*** Data section ***

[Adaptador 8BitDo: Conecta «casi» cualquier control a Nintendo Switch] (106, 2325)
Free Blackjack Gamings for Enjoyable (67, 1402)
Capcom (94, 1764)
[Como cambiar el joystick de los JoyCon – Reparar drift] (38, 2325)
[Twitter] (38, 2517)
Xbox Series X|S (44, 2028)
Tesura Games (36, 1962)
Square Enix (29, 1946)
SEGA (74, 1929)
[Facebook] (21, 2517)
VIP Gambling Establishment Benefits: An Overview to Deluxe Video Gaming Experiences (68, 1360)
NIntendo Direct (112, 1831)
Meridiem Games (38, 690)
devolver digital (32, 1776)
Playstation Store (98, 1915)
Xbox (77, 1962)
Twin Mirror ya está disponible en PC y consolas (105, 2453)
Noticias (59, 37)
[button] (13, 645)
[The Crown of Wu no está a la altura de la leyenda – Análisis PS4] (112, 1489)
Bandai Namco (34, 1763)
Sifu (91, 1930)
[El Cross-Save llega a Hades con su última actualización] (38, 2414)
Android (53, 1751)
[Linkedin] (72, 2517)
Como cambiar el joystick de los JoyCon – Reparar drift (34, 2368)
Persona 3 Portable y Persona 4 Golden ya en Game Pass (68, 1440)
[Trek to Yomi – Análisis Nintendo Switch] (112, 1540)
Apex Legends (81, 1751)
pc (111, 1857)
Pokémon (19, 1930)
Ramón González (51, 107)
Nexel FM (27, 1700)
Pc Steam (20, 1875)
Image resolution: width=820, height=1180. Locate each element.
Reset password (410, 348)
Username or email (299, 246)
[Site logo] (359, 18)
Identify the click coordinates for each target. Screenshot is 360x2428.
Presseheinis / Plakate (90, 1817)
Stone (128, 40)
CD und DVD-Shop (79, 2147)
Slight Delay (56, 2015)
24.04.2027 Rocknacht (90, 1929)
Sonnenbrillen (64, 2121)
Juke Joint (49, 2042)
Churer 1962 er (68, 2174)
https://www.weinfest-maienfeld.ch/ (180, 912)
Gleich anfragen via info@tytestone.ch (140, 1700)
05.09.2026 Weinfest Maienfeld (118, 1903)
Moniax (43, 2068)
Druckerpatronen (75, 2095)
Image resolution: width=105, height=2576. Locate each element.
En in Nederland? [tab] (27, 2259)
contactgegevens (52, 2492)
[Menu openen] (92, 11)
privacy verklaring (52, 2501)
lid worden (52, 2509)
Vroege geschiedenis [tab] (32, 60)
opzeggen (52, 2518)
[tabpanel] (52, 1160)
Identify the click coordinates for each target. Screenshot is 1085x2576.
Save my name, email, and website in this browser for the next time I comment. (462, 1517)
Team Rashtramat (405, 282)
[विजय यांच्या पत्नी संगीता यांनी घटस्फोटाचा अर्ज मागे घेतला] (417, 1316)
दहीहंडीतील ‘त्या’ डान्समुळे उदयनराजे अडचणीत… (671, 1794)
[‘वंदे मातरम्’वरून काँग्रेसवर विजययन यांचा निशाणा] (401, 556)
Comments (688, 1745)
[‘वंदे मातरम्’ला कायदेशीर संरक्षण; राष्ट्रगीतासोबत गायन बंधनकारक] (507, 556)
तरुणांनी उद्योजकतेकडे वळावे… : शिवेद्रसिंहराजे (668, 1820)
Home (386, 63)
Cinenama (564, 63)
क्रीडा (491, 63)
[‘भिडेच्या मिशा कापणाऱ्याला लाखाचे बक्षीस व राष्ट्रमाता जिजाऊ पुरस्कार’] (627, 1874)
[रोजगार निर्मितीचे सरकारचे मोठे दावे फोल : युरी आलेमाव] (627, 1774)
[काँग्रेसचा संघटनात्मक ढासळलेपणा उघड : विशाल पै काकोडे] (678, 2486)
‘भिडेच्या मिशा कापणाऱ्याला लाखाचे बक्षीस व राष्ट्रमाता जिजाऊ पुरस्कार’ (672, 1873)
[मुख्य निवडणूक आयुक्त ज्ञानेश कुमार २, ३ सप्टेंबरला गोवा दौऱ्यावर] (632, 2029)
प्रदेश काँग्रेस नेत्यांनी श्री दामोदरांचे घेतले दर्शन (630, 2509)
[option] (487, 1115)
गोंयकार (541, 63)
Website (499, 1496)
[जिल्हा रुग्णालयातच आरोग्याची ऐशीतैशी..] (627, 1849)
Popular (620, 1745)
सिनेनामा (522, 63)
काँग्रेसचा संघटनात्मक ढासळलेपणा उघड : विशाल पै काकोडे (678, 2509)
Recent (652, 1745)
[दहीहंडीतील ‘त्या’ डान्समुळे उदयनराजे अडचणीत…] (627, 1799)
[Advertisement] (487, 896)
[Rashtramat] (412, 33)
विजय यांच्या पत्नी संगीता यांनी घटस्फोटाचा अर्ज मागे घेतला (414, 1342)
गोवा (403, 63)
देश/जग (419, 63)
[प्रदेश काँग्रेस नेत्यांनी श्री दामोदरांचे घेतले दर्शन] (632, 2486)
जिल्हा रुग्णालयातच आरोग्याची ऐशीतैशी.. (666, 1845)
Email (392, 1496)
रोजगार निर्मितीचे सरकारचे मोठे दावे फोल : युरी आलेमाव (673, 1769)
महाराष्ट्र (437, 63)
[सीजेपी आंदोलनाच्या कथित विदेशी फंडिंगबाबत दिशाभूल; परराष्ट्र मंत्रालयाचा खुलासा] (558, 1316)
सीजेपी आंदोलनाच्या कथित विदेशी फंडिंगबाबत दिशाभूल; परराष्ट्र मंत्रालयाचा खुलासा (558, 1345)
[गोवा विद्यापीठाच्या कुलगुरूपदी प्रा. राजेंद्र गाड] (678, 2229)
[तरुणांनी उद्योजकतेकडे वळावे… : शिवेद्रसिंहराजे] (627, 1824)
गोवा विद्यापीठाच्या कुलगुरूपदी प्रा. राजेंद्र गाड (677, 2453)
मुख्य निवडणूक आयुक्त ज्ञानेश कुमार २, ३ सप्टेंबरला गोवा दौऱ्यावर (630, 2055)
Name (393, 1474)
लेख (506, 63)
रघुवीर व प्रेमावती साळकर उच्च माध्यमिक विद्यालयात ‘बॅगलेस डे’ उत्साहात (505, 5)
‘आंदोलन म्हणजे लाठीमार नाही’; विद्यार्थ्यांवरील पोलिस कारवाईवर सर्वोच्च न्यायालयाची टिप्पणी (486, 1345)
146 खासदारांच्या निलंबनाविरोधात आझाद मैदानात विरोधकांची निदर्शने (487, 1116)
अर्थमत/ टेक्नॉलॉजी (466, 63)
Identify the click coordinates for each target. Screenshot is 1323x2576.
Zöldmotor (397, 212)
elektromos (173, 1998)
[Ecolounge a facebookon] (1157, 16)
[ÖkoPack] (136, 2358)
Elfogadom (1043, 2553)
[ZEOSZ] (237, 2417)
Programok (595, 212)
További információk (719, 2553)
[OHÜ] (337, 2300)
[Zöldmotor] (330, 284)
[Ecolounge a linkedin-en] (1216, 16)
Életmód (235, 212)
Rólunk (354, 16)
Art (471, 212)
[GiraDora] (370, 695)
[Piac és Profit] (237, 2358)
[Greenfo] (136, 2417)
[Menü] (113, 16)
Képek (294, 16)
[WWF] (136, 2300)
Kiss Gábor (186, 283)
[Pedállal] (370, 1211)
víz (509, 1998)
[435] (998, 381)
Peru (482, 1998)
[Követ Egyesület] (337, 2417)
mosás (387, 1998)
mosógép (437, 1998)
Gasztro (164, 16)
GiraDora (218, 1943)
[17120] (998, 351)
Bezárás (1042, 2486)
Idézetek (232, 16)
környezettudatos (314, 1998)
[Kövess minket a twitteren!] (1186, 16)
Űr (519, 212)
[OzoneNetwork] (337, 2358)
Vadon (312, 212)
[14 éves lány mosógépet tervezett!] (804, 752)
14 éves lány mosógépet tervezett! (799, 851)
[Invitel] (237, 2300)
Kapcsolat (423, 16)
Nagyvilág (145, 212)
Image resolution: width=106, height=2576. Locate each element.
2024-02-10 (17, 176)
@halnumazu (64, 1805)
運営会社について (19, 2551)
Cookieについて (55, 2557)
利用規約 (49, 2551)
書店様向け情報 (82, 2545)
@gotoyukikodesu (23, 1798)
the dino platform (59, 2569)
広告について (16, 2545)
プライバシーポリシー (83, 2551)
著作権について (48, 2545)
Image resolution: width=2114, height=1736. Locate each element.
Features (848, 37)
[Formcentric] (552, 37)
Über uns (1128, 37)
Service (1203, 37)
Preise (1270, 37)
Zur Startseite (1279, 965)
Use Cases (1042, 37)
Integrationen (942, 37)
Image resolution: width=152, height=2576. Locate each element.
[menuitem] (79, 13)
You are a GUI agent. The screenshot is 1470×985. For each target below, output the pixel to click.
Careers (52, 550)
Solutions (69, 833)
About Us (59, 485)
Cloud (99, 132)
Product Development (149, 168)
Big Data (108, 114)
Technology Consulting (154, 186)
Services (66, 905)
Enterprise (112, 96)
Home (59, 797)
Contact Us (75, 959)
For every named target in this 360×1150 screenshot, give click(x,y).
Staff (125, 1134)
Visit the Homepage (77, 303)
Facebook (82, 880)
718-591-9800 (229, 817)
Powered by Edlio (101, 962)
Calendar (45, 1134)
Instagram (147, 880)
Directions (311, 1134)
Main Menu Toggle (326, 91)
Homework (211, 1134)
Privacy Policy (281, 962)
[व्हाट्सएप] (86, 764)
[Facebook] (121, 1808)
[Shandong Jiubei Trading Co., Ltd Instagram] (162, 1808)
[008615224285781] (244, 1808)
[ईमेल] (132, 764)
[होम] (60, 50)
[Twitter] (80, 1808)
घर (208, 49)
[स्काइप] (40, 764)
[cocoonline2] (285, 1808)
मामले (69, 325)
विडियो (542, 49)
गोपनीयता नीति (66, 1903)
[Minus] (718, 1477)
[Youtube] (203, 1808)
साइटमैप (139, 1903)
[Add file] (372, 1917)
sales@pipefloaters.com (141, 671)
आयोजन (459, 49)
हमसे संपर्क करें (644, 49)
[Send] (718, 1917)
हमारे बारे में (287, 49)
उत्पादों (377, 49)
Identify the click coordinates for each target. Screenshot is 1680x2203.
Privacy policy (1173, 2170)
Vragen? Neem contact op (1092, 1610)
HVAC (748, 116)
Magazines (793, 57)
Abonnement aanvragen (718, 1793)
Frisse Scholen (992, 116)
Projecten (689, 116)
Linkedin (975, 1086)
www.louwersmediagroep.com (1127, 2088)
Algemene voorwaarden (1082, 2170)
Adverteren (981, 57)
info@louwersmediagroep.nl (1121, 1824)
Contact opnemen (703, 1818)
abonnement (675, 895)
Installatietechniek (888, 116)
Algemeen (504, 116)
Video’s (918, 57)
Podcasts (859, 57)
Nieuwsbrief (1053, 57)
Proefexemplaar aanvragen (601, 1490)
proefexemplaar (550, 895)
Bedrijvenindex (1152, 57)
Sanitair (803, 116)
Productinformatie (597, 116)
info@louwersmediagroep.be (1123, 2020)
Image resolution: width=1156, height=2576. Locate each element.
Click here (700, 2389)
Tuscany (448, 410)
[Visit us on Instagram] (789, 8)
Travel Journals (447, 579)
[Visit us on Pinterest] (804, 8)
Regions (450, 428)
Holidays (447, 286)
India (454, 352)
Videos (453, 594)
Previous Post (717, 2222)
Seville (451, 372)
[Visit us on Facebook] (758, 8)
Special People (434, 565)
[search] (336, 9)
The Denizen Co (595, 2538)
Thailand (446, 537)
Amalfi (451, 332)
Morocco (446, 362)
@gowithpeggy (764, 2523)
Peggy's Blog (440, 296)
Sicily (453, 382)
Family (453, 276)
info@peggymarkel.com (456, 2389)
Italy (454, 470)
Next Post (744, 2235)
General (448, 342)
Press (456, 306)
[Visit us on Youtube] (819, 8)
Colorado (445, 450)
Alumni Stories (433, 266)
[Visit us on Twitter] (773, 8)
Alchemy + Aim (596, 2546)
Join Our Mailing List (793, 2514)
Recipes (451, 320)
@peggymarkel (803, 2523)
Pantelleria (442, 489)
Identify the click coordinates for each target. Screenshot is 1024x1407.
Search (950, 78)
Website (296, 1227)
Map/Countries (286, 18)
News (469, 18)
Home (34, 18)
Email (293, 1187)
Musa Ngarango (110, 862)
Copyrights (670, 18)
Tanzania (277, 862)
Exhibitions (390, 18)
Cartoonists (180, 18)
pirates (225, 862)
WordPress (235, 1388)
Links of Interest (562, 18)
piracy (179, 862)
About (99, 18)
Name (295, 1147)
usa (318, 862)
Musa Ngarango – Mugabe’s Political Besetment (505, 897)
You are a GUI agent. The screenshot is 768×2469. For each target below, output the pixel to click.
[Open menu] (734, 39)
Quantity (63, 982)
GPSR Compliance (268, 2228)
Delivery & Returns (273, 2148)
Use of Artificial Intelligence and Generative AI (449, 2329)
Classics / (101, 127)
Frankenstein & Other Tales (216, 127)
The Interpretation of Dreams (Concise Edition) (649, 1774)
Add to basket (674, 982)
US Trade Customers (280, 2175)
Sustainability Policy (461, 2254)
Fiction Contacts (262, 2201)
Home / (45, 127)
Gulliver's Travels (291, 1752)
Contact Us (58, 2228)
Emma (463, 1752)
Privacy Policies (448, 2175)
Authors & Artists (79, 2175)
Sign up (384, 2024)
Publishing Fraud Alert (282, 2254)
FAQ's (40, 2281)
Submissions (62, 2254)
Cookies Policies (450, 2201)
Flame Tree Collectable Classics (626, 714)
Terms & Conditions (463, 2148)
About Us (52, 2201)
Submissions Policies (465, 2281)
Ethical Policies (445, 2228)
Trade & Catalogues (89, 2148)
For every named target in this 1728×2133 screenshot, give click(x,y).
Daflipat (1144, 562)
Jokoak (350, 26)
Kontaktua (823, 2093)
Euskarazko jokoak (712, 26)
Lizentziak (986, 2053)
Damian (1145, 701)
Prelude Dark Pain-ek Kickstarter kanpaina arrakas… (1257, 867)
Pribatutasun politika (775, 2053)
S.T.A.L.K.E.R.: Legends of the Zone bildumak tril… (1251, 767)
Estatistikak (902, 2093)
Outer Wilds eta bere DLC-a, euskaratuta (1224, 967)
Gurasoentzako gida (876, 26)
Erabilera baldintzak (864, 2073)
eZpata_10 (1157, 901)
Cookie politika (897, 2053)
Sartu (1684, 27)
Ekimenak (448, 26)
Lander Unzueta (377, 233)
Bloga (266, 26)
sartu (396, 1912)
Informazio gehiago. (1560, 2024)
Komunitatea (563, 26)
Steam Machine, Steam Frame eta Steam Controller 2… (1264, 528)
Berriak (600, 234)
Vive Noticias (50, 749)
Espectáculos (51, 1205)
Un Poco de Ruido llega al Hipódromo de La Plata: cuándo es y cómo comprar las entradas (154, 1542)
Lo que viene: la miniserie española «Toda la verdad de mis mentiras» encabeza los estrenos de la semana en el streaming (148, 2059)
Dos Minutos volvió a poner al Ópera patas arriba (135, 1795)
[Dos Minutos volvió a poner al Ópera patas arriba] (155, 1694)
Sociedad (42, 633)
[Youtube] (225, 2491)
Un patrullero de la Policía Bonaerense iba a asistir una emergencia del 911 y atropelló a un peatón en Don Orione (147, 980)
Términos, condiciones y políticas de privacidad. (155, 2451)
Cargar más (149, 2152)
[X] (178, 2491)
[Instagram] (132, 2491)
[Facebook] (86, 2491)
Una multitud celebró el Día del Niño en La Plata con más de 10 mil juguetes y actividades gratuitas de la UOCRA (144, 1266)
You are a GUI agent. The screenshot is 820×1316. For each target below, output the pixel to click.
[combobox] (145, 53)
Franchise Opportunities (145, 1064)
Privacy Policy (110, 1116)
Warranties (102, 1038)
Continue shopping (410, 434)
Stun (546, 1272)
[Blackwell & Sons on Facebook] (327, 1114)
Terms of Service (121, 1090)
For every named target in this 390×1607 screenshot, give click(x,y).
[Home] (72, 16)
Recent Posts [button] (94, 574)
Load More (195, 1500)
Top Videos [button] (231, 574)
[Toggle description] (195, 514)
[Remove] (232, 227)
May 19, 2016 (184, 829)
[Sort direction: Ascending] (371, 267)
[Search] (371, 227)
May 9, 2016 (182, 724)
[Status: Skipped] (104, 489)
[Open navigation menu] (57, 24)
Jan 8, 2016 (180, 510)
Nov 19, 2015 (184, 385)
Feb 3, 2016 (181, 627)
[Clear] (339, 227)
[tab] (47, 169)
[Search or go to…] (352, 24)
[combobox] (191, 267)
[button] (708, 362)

***

## What is required
From the listing above, pick out every line containing "output".

## Result
You are a GUI agent. The screenshot is 1470×985. For each target below, output the pixel to click.
You are a GUI agent. The screenshot is 768×2469. For each target below, output the pixel to click.
You are a GUI agent. The screenshot is 820×1316. For each target below, output the pixel to click.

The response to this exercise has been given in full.